Through Cluster of Colours, Flores also wants to make the data available to students in order to combat the "Eurocentric" datasets currently used in schools – today's version of Eurocentric history books of the past. This will help give future data scientists creating AI systems a more contextualized picture of the struggle and lived realities of people of colour.

“The idea is to collect all our information, because our information is not out there," she explained. "The information that matters for us, not the one that criminalizes us.”

Mining from her own experience, she will also help connect those who are interested in learning how to use data with as many free resources as possible, including other community leaders and activists as well as any available free courses.

Cataloguing 200 of Gonzalez’s paintings and poems of political struggle and resistance in El Salvador is Flores’ first attempt at this. The mined dataset, she says, will be the first of its kind as it will be collected by and for people of colour and activists, something Flores refers to as "dataArt[ivism]."

“We as community organizers and influencers have a lot of information,” she explained. “We know how many people have been killed in defending the land. We know how many have been detained in Toronto…But we have it so unorganized it doesn’t get out of our community clusters. So how do we get it out?"

Like Gonzalez, Flores' answer has been grassroots art – the kind that mobilizes and empowers us to reclaim ownership and expertise over our own narratives and to become masters of our own fate.

"We see friends of people and family being deported," she said. “We see people on the streets. We know this because we are a community. We are already experts. We just need to empower ourselves with the word.”

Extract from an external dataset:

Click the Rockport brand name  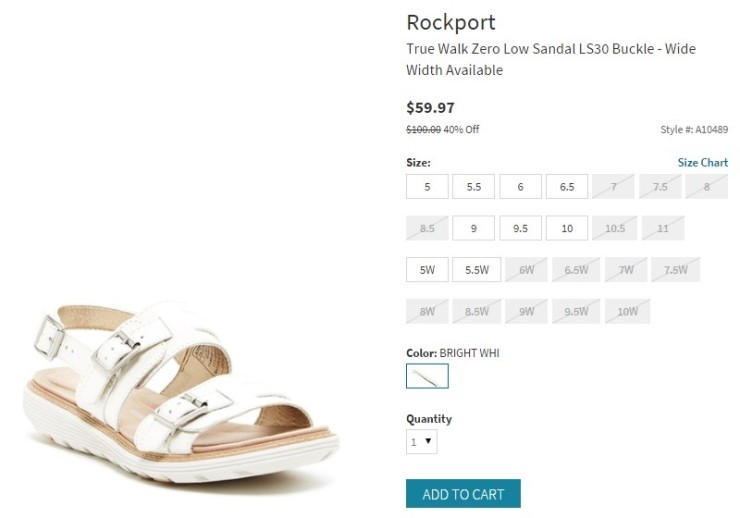tap(450, 22)
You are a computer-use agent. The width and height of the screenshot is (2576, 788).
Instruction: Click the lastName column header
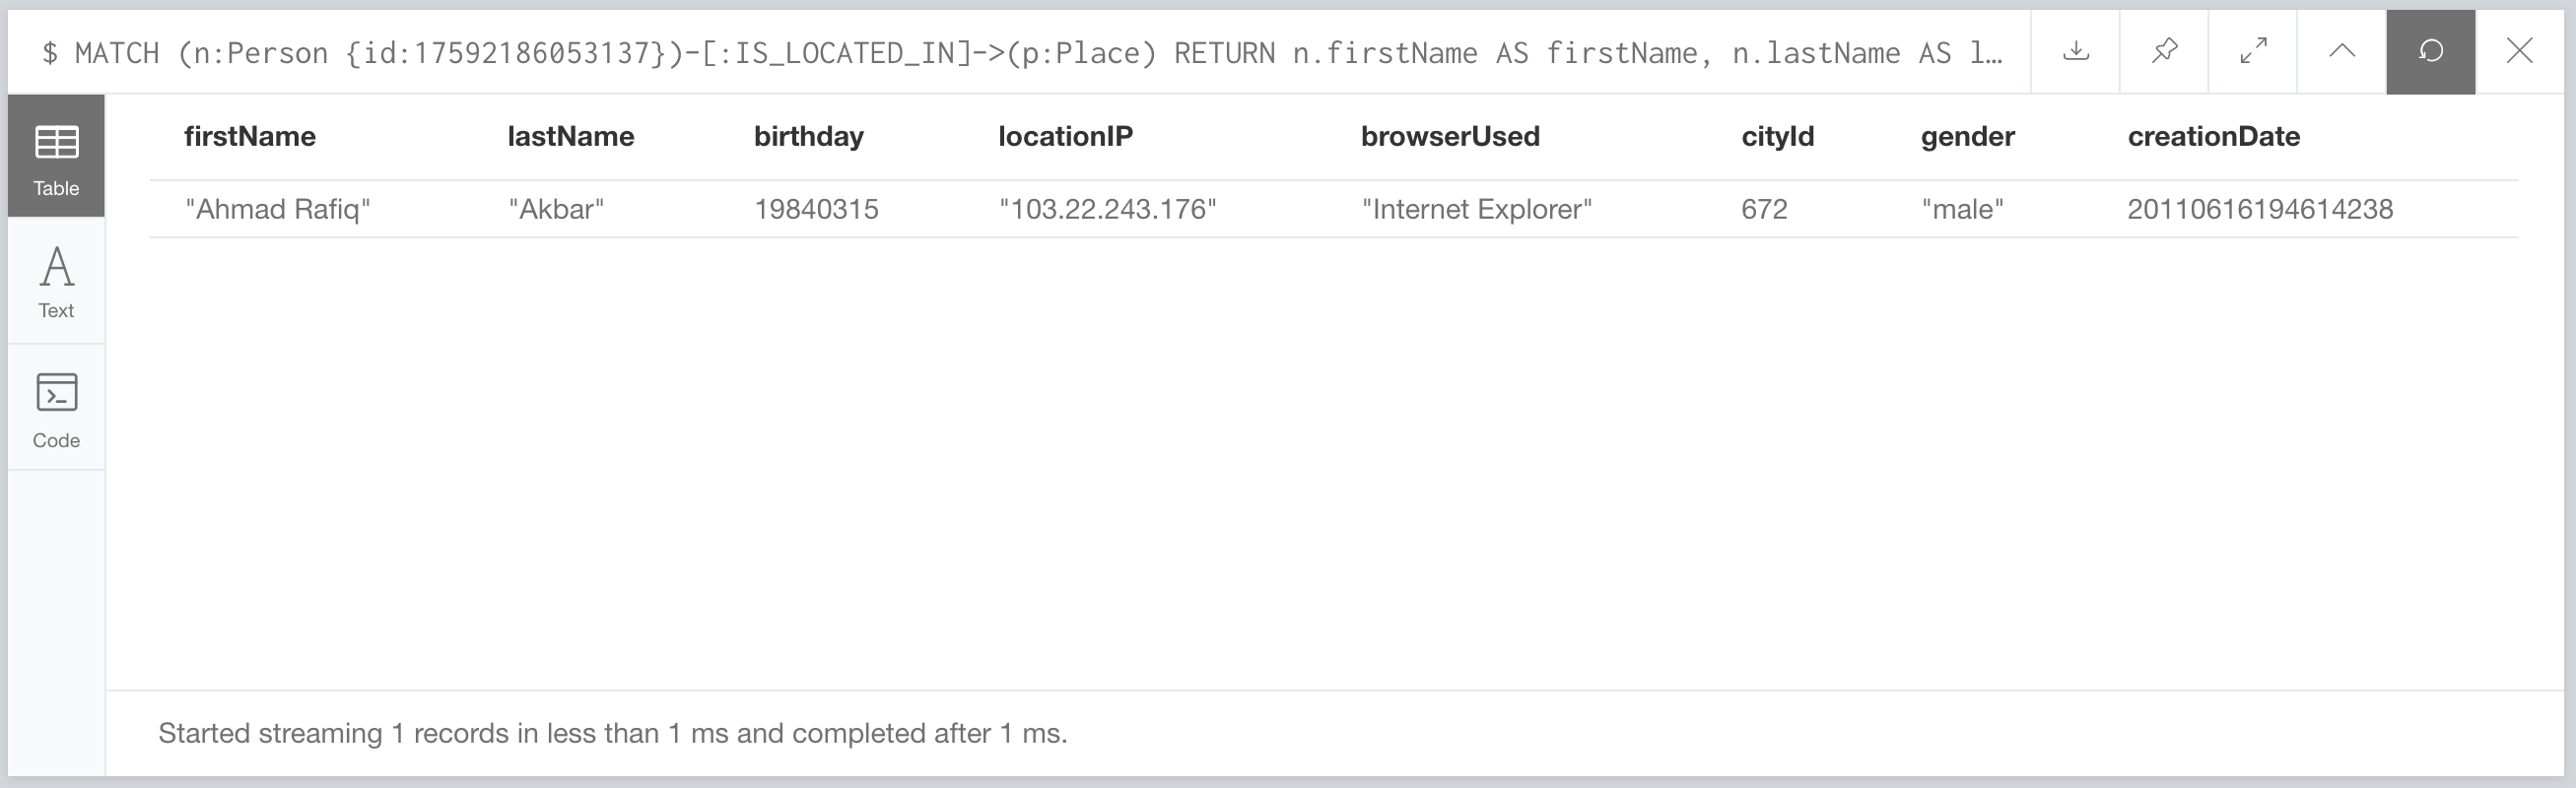(x=570, y=137)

For his part, Gonzalez is eager to participate in the project.

Aware of the overwhelming amount of dis-information available today, he is happy to collaborate on anything that will help provide an “alternative way of organizing the masses.”

“Art has always been a formative source, since time immemorial,” he said. So “let’s work together to organize ourselves. The idea is to work, to learn and to walk together.”